Author 3 books8 followers
January 27, 2020
I love this setting. I've loved this setting since I first came across it on my dad's book shelf sometime in the late 80s. Before anybody but K.W. Jeter was using the dubious name of "steampunk," Space 1889 came along with its retro-futurist sensibilities, steeped in the tradition of Jules Verne, H.G. Wells and others. Colonialism (generally focused on British Colonialism) writ large across the inner Solar system. Airships on Mars, dinosaurs on Venus, strange technologies, and a stiff upper lip. This game's setting is the very stuff of my youthful reading, and I love it.
The game itself is maybe another matter. The game mechanics keep veering into war game territory. Read a couple pages about the setting, then you're off on a bunch of complex rules about the construction, movement, and combat of flying vessels or the detailed simulation of mountain climbing. Then it's back to setting. It felt like the author couldn't decide if he was making an especially colorful miniatures game or a painfully simulationist RPG.
This weird disconnect helps to create the book's biggest problem, its organization. It jumps back and forth between rules and setting info frequently and in such a way that, as a reader, I kept losing the thread. I think this also leads to some information being repeated several times, while other information takes far too long to discover.
My personal preference would be to start the book with the setting's history, follow that up with a nice description of its 'now,' and then a clear explanation of the rules.
One day, I'm definitely going to get around to running a game of Space 1889. I may not use the GDW system, as it feels clunky and too complex. I know there have been other versions, including Savage Worlds. I'll burn that bridge when I come to it. This is a setting I think could really benefit from a 'sandbox' (open world for you video game players) style of game.
One day....
Profile Image for Joe Stevens.
Author 3 books5 followers
June 6, 2019
Does this count as reading a book?

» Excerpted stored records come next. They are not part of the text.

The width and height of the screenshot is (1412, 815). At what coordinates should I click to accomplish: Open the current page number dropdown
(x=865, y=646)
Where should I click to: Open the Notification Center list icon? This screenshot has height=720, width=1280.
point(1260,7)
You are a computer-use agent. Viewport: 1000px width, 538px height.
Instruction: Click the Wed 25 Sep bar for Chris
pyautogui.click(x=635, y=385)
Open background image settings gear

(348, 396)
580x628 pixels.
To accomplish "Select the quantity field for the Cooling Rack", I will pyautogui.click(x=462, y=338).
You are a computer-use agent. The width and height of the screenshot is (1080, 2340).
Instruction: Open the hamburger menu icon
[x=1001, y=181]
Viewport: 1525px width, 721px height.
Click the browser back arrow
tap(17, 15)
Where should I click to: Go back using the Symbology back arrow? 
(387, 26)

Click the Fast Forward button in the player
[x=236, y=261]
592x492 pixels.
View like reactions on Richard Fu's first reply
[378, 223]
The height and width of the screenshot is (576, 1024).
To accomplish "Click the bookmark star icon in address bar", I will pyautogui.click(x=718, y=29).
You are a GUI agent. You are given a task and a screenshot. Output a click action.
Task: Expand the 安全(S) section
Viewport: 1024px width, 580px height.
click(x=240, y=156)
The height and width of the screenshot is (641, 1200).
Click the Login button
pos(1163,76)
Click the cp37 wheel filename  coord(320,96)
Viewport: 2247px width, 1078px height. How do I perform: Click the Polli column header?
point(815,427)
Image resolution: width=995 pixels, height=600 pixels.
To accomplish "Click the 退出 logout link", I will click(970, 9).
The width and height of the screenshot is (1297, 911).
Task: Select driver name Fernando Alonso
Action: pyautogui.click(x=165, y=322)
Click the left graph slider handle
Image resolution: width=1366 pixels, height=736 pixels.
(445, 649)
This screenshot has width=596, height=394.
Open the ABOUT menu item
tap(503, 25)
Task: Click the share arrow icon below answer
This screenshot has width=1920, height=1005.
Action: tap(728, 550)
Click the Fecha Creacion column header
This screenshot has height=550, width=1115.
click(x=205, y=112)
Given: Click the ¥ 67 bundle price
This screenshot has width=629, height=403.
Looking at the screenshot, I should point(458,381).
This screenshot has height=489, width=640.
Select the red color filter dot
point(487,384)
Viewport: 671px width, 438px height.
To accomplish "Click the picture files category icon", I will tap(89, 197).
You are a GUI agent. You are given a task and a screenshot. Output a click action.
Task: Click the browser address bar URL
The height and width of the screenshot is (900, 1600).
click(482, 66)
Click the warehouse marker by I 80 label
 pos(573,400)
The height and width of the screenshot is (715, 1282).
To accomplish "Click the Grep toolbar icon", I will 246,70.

The concept and settings are fascinating, while the game mechanics are clunky and you can tell they definitely come from a war game company. The airship to airship war boardgame that they suggest as a great addition to the experience are another giveaway.

The concept is that Verne, Wells and the gang were right. You have interplanetary blimp-like ships traveling between Earth, Mars and Venus. Mars and Venus are both nicely realized with the canals of Mars the earlier work of a now dying civilization and the lizard-men of Venus starting toward civilization on their swampy planet. I read the first edition but there is a later and better edition from a German remake with sourcebooks for Mercury, Venus and Mars that could prove interesting settings for most any roleplaying game.
Profile Image for Scott Rhymer.
Author 12 books1 follower
August 1, 2008
The setting is incredibly rich, but the mechanics are simply terrible. That said, the Space: 1889 universe is one that could be easily converted to a better set of mechanics. It's worth the effort.